En estas aventuras siempre me acompaña mi amigo Alberto. Habíamos subido la Fuenfría y luego que hubimos sorteado algunos tramos del camino Schmid -entonces era legal atravesarlo en bicicleta- llegamos a una pequeña bajada asfaltada. Allí, entonces,  la montaña hemisférica se reveló por fin en todo su esplendor. La enorme mole del Cerro de Guarramillas se elevaba imperiosa desde el puerto de Navacerrada hacia el cielo, zurcida por el trazado del telesilla que sale desde la carretera nacional, entre la piña de edificios que se agolpan en la última rampa del puerto. Lunar, pelada, lejana.


Nos sorprendió el bullicio que se agolpaba junto a la cafetería en plena cumbre, quizás se trataba de la salida o tal vez del paso de alguna prueba deportiva de las que suelen celebrarse en este puerto; fue una bienvenida inesperada que agradecimos. 


Cruzamos la carretera nacional hacia las primeras rampas de la carretera de hormigón,  frente a nosotros por encima de la nave del telesilla. La estrecha ruta serpenteaba blanca y brillante tallada en la ladera. Otros ciclistas, como atrevidos insectos reptaban por el lomo de la montaña, cuya dura piel apenas notaría un cosquilleo de las ruedas resbalando por su superficie. Sentí un pequeño desfallecimiento, abrumado por un reto que entonces se me hacía imposible.

Alberto comentó con su tono sereno:
"Bueno, a por ello, ¿no? Vamos tranquilos".
"Sí, sí,  pero  tú coge tu ritmo, no me esperes". Alberto entrenaba por entonces en un club ciclista y su ritmo tranquilo era para mí lo más parecido a la categoría profesional.

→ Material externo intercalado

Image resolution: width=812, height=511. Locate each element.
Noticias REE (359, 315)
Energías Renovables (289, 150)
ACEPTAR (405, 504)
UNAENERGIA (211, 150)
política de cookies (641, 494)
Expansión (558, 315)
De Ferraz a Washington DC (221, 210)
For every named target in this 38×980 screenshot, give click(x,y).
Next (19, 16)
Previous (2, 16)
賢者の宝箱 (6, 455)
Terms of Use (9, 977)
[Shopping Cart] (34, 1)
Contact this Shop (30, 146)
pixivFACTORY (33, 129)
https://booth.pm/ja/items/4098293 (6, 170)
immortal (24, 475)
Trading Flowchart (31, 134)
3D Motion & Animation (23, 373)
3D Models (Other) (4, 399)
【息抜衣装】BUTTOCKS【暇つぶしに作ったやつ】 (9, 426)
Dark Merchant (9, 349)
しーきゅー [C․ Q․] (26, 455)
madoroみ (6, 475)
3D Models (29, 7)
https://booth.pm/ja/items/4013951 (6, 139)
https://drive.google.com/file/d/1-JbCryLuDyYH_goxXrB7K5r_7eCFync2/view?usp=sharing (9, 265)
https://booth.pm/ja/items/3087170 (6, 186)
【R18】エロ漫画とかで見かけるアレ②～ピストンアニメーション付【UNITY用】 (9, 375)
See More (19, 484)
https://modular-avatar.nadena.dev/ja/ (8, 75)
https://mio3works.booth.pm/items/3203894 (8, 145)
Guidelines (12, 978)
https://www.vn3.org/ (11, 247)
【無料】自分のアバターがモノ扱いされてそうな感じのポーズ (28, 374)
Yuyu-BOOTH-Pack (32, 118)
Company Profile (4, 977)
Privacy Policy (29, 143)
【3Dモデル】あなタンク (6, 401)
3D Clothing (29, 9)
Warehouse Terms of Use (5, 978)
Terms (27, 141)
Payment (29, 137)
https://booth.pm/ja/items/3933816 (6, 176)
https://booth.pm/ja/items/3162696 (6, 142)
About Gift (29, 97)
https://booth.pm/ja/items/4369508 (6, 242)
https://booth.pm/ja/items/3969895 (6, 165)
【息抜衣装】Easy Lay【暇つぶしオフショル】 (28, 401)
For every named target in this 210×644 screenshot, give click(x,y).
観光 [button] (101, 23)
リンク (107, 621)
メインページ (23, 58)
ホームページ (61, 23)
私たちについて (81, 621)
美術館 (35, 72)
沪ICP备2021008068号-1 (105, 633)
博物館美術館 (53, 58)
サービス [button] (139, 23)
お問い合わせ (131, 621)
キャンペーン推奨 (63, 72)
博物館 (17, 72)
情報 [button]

Alberto se distanció pronto y miró para atrás reduciendo el ritmo. "No, no, no me esperes, tú dale que si no vas pendiente y te rompo tu ritmo", boqueé. Está bien una rueda amiga por ahí cerca, pero no es una carrera profesional, ni soy el líder de ningún equipo. No me esperéis, yo llegaré en algún momento y si no, pues no pasa nada, que hay móvil y tenemos cobertura.

Recuerdo que en la primera curva a izquierdas me fui por la parte derecha para tratar de reducir la pendiente, pero el muro era excesivo para mi marcha, subí un piñón, y me di cuenta de que ya no me quedaban más piñones por subir. ¡Sin reservas mecánicas ni psicológicas y todavía me quedaba lo peor!

Mientras subía pensaba en mis niños, en particular en el pequeño, que aún no había nacido, faltaban pocas semanas. Esta era una promesa que le debía. Con cada hijo me planteé un reto deportivo, no sé por qué, la verdad, salió de dentro, supongo que para dar gracias porque el embarazo saliera bien.

"¿Gracias a quién?" pensaba mientras subía.Otros pensamientos se cruzaban con los agradecimientos.

Te puedes bajar, te puedes bajar, te puedes bajar.

Le seguía la resaca.

No pasa nada si te bajas, no pasa nada si te bajas, no pasa nada si te bajas.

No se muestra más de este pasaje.